I related to this couple and their mundane family issues. Their jobs are frustrating. Their kids wake them up and demand much of their time. I agree with Scott, that, "...the setup to the plot tries to be humorously realistic, as soon as the Fosters pretend to be the Tripplehorns any sense of realism evaporates quickly." This leads them to car chases, mobsters, drug dealers, crooked cops and a shirtless Wahlberg and his high tech computer.

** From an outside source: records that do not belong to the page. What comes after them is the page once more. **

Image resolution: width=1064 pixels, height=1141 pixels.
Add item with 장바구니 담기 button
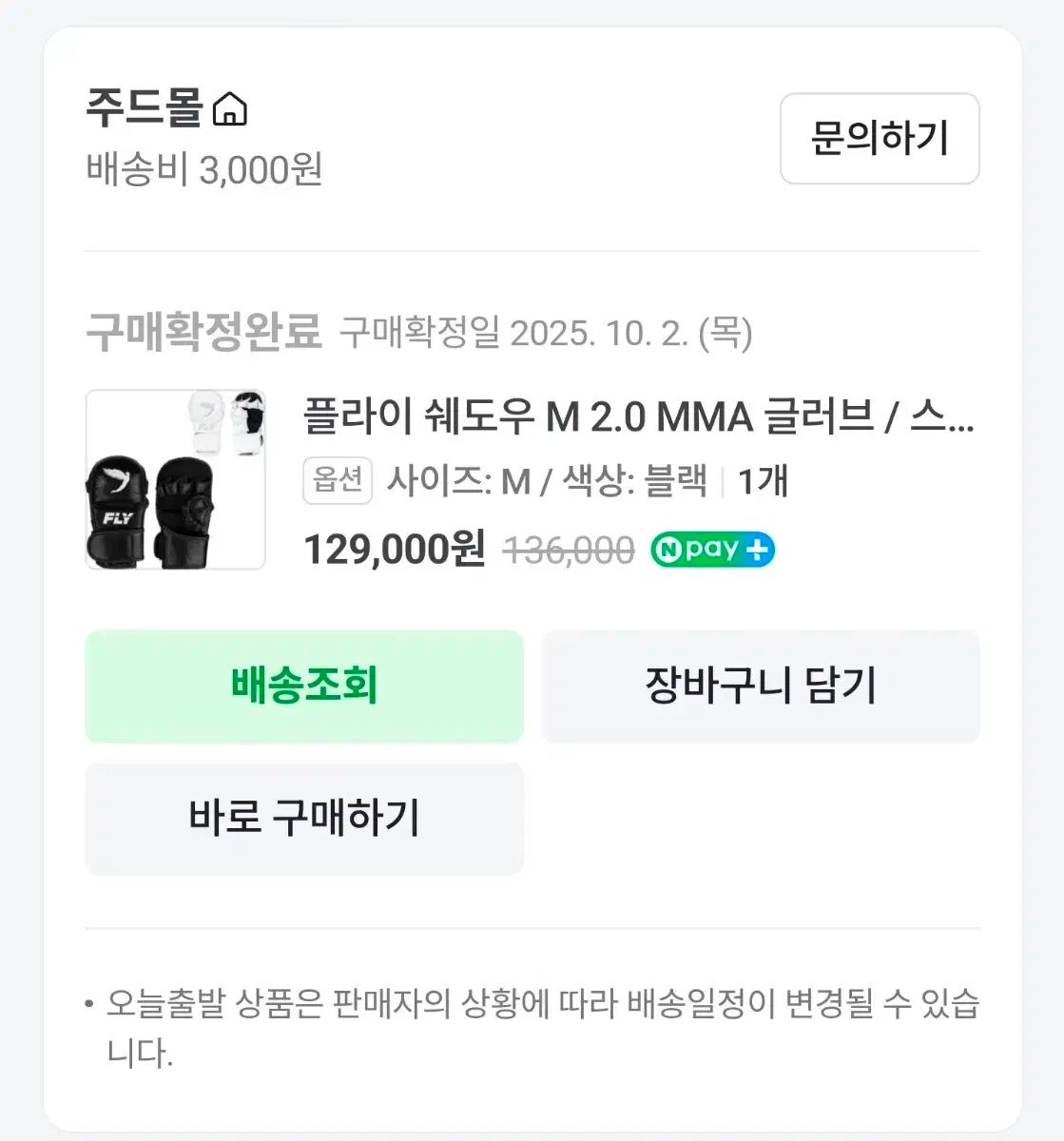[x=761, y=686]
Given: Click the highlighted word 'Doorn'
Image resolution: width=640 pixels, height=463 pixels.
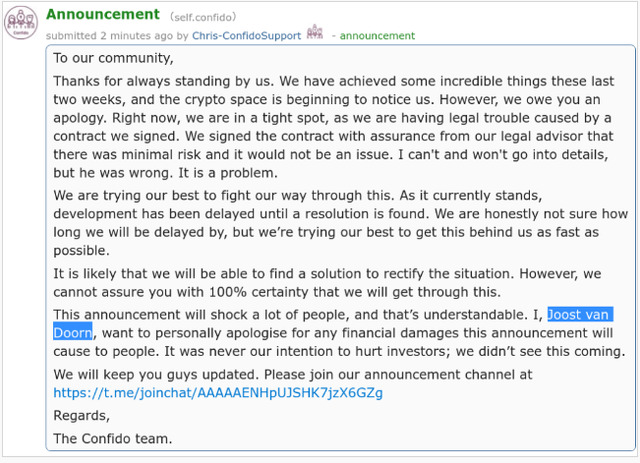Looking at the screenshot, I should pyautogui.click(x=73, y=333).

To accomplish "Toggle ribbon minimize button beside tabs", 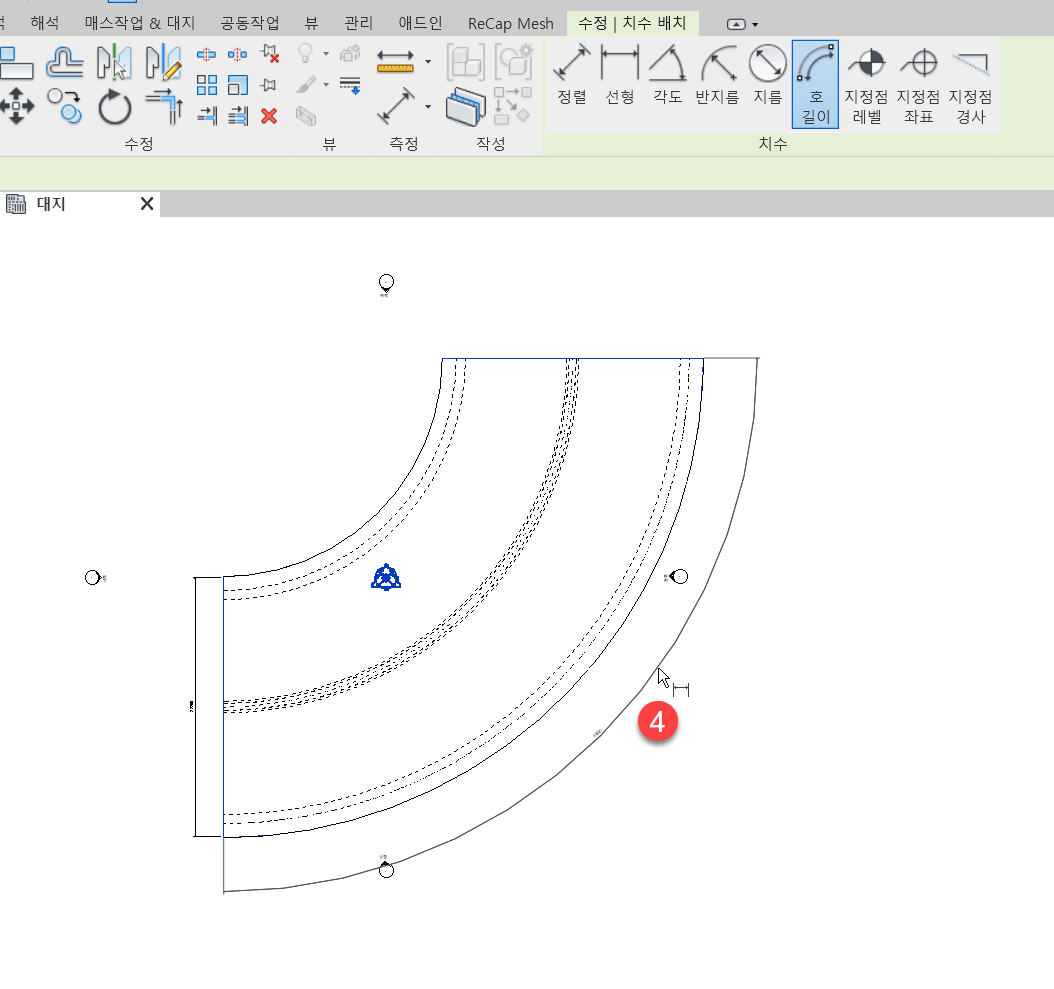I will pyautogui.click(x=736, y=24).
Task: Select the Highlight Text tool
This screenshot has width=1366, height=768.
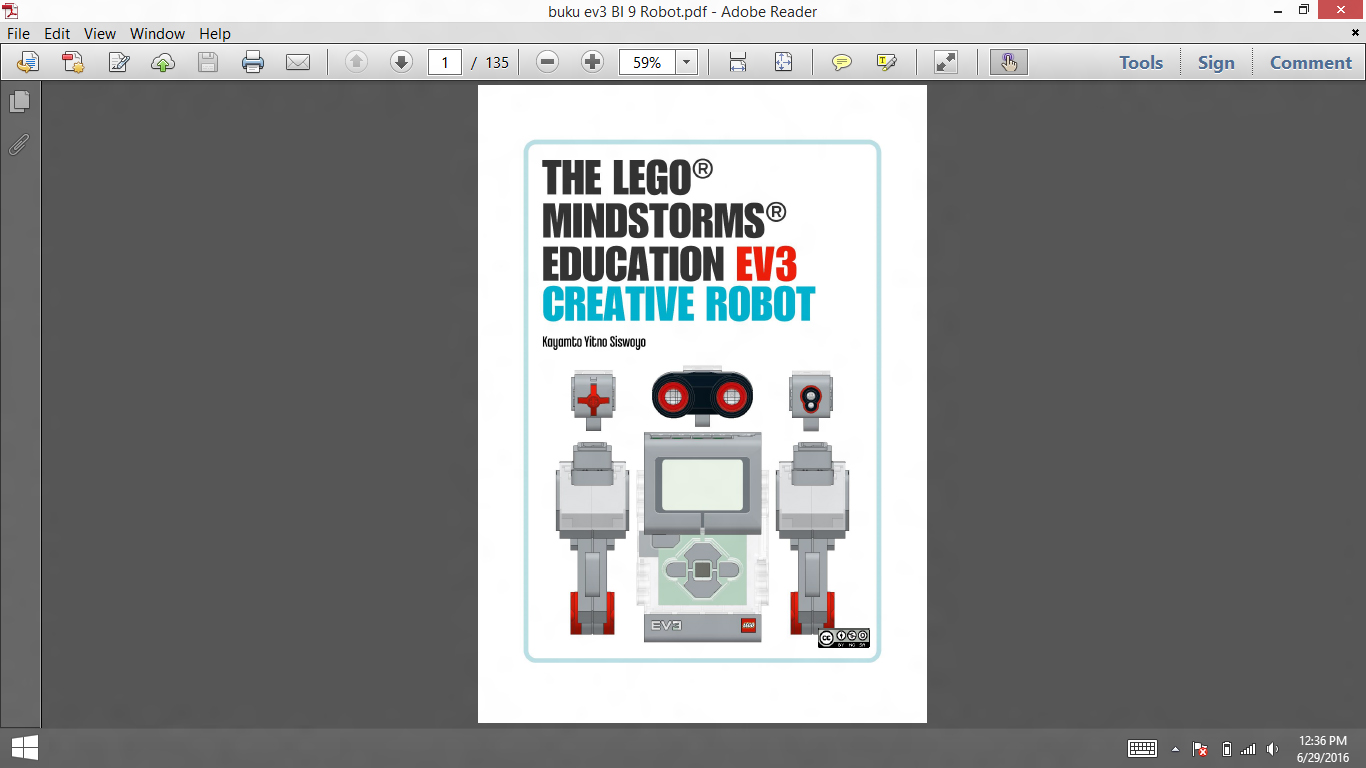Action: click(884, 61)
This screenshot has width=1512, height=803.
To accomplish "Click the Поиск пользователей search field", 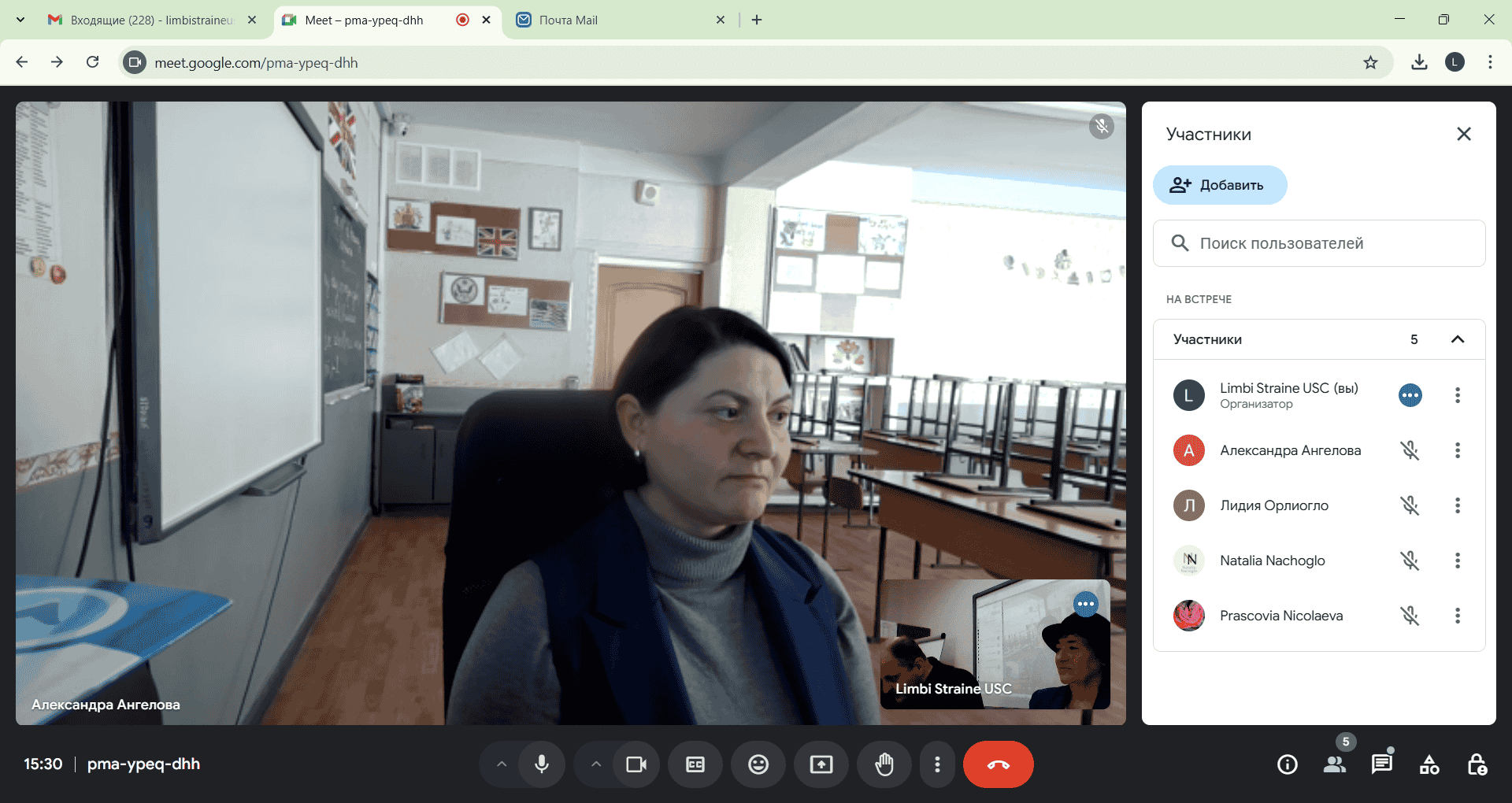I will click(x=1331, y=243).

All of that is entertaining in that it is fast paced and fun. The problem is that the film sets up a very believable family with understandable issues and then throws them into an unrealistic action comedy. Had they been bored traffic cops suddenly thrown into a high profile case I would have bought into it. The moment they get up from the restaurant table the movie becomes a fantasy. At one point Phil climbs out of his moving car through the shot out windshield and into another, that is stuck to his going backwards.
Of course Date Night ends with the reaffirming of their love and commitment. "I'd do it again you know? Us, you, me the kids, all of it. I'd do it again. I'd choose you every time." Phil tells Claire. That's nice, but I just wish it could have better balanced the realism and the fantasy. Could this couple learned to appreciate what they have without the buddy cop plot line?
Mila Kunis and James Franco as Whippit and Taste have the funniest scene.
Exactly, this suburban couple’s adventure in the city is just too far fetched. It is definitely a fantasy and should have been explained as a dream at the end by maybe showing they fell asleep waiting for a table at the restaurant or possibly bumped their heads on something. Although it still manages to entertain, the action scenes and behavior of Phil and Claire goes so far beyond believability that it nearly ruins the picture.
Phil and Claire get around the city seemingly with ease and often on foot from "the" Central Park to Times Square to the West Village. They climb fire escapes, commit breaking and entering, and drive recklessly through a city strangely devoid of traffic and red lights before winding up in the East River. The climax at the strip club and on the roof involving the DA and a local big shot gangster is just too much.
This is a movie Goldie Hawn and Chevy Chase could have made 30 years ago. Only Tina Fey and Steve Carell are no Goldie Hawn and Chevy Chase. Fey and Carell are both funny comics and play off each other well but who wants to watch them kiss? I know fans of them will hate me for this but they should both stick to the small screen.
The cameos are a highlight. Mark Wahlberg’s laid-back and perpetually shirtless Holbrooke Grant, opening his door and nonchalantly facing the zany goings on, is funny. James Franco (who seems to be in every movie lately) shows what a Movie Star looks and acts like in his one hilarious scene. I wanted the camera to leave Phil and Claire and follow Taste and Whippit instead.
Date Night is an uneven, sporadically funny movie starring two talented but uncharismatic leads.